Maintaining a "library" of final/immutable strings means that every time you create or modify a string, you will have to search the list of existing strings for an existing copy. Likewise any destroyed or modified strings may need to remove an entry from the list. At this point, you are implementing some sort of a reference counting mechanism and/or garbage collection. Interesting (well, at least interesting to certain code geeks) problems to solve and play with, but maybe not exactly what you are looking for.
The big implication of all this is that anytime you modify a string, a new immutable string is (possibly) created. So think about appending text in a loop. For every iteration of that loop, a new immutable string is added (or found) in your library of strings. This can make certain text operations pretty expensive.
I think all of this stuff is worth thinking through, but if you are just looking to write a library to help you with or abstract common string operations, this is probably more work than you need to do. Either way from your original post, it sounds like you care more about cpu performance than memory usage, which probably means this is the wrong direction for you.
Either way, food for thought and a good mental exercise.
It really depends on the context of application. If he wants to manipulate strings ever so often, then that seems like an overkill. If he's going to be crunching strings like beta crunches F-bombs, then it might be a good idea to go beyond that.
I often say that Context Information is everything. And it really is.
deduplication is great for disks, but if I have something in memory, I want it to be fast.
it sounds 'elegant' for java to de-dupe strings but I'm not sure its going to be faster. I never pick elegant of speed, personally. elegant is for school. simple and obvious is much better for production code. and not having to search for instances of a string, just to de-dupe it, is not at all simple or fast.
As a Rubyist I challenge the idea that elegant is at odds with simple. The simpler code is generally more elegant.It is the more clever code that uses the excuse of being faster, not the more elegant. Elegant code is faster where the algorithm it uses is simpler. That is the essence of an elegant improvement; the code gets simpler and typically faster.

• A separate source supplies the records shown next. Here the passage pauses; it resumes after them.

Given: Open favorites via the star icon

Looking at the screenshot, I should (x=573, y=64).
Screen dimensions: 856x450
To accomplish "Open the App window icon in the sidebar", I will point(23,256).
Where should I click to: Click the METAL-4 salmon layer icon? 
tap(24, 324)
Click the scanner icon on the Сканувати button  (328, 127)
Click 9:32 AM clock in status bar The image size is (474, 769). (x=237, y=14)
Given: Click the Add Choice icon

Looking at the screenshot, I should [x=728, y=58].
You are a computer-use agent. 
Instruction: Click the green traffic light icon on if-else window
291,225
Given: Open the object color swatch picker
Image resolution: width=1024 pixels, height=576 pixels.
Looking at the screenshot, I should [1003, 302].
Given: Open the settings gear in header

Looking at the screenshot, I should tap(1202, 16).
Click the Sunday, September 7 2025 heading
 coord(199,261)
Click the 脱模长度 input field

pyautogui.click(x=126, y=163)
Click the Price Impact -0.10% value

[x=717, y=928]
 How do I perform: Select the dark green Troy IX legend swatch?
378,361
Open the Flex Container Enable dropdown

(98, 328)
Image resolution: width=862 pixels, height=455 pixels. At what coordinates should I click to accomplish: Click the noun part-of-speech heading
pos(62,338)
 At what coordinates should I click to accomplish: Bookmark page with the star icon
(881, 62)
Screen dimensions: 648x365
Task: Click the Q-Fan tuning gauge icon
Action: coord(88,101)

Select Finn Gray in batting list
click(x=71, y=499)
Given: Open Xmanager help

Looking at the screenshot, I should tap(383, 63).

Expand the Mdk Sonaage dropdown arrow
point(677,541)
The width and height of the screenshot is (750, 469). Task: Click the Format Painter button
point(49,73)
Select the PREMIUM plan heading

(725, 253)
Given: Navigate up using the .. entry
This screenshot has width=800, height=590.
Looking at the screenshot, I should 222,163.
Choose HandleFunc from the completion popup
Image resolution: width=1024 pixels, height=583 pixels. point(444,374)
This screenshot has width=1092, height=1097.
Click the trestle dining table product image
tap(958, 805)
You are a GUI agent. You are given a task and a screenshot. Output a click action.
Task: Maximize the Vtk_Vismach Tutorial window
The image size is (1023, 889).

There are tradeoffs. Yes, you do extra work in some cases, but in others you do a lot less. For example, getting the length of the string becomes trivial rather than scanning the buffer (potentially wiping out your cache) Comparisons are, of coure, trivial. You do more accounting when you cat the strings, but you do less scanning and there's no chance of overrunning the buffer. It can also be a win if you have good optimization.
Which is overall better and faster will strongly depend on what you're doing. I do suspect that on average final strings will be a bit slower but safer.
Any sane string implementation (that is, not C's) will have a length field (or, alternatively, an additional pointer to end), so you don't have to scan the string to find out its length (an O(n) operation which, as you noted, will do bad things to your cache), but can just read the length (or calculate it in O(1) by simple pointer subtraction). This also means you'll not arbitrarily restrict the characters which can be stored in your string (C applications are generally easily identified by them being tripped off by a zero byte in positions supposed to contain text).